### Exercise description
Leave out the pictures and copy every record exactly.

Top of Material for this exercise

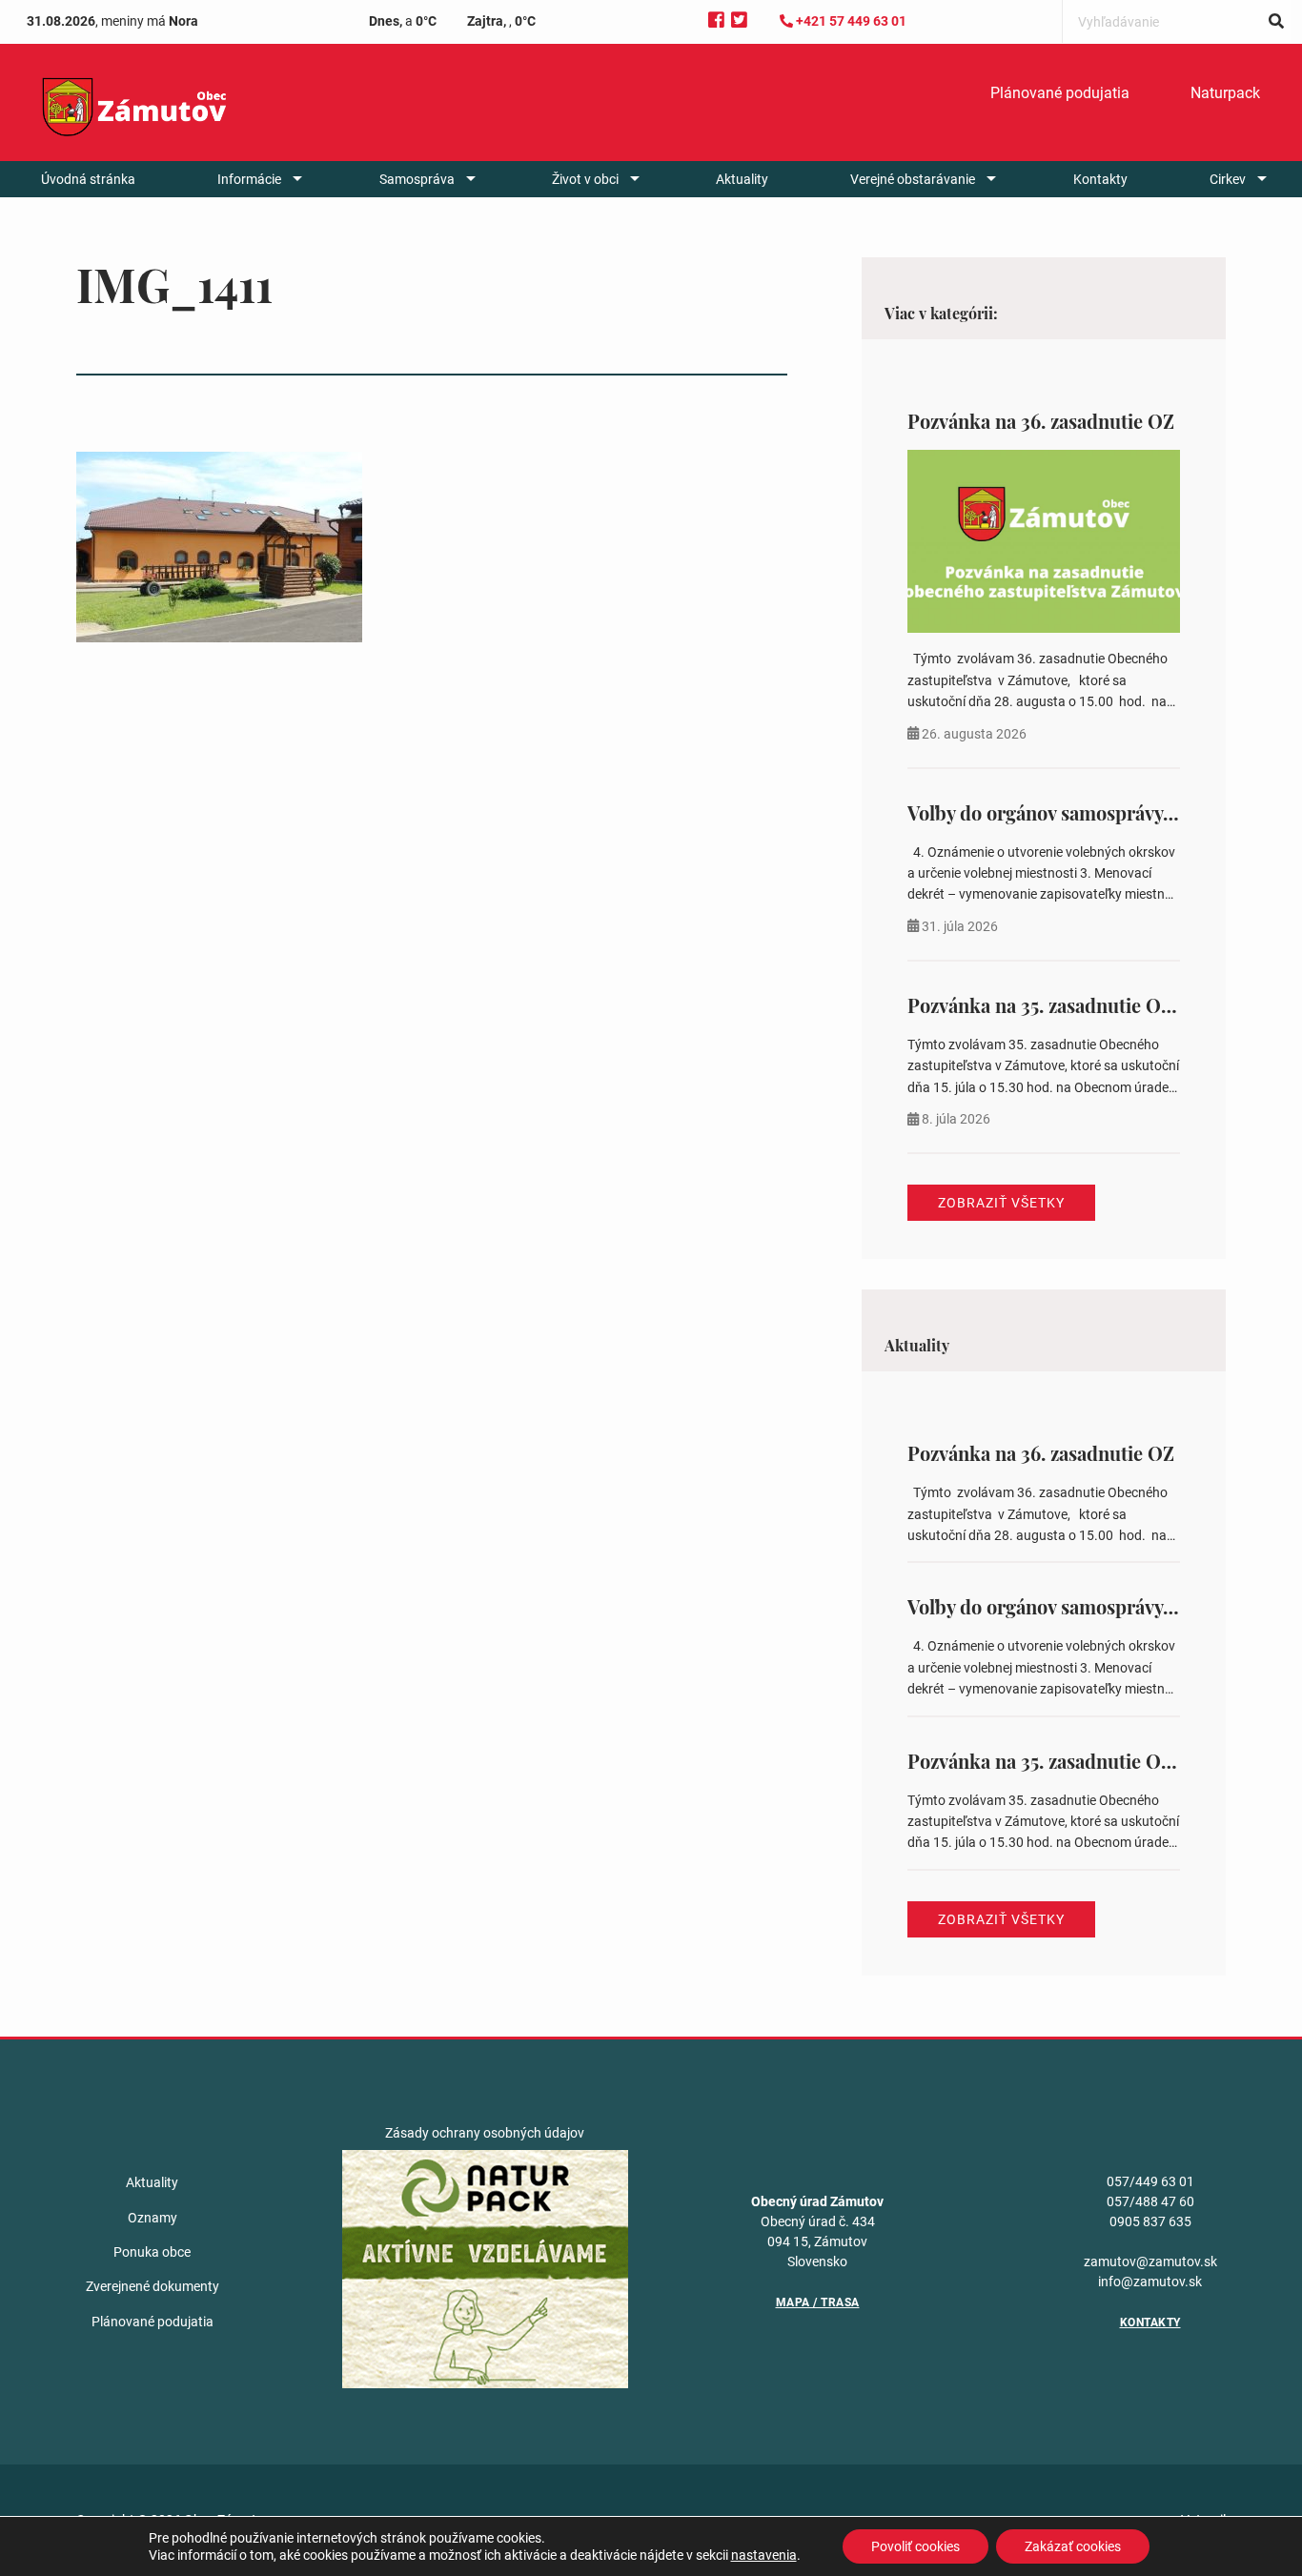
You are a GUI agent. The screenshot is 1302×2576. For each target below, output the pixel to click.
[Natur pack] (485, 2268)
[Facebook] (716, 20)
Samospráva (417, 179)
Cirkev (1228, 179)
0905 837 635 (1150, 2221)
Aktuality (742, 179)
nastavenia (764, 2555)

Bottom of Material for this exercise

### Answer to the problem
You are a GUI agent. The screenshot is 1302×2576. For each target below, output the pixel to click.
[Natur pack] (485, 2268)
[Facebook] (716, 20)
Samospráva (417, 179)
Cirkev (1228, 179)
0905 837 635 (1150, 2221)
Aktuality (742, 179)
nastavenia (764, 2555)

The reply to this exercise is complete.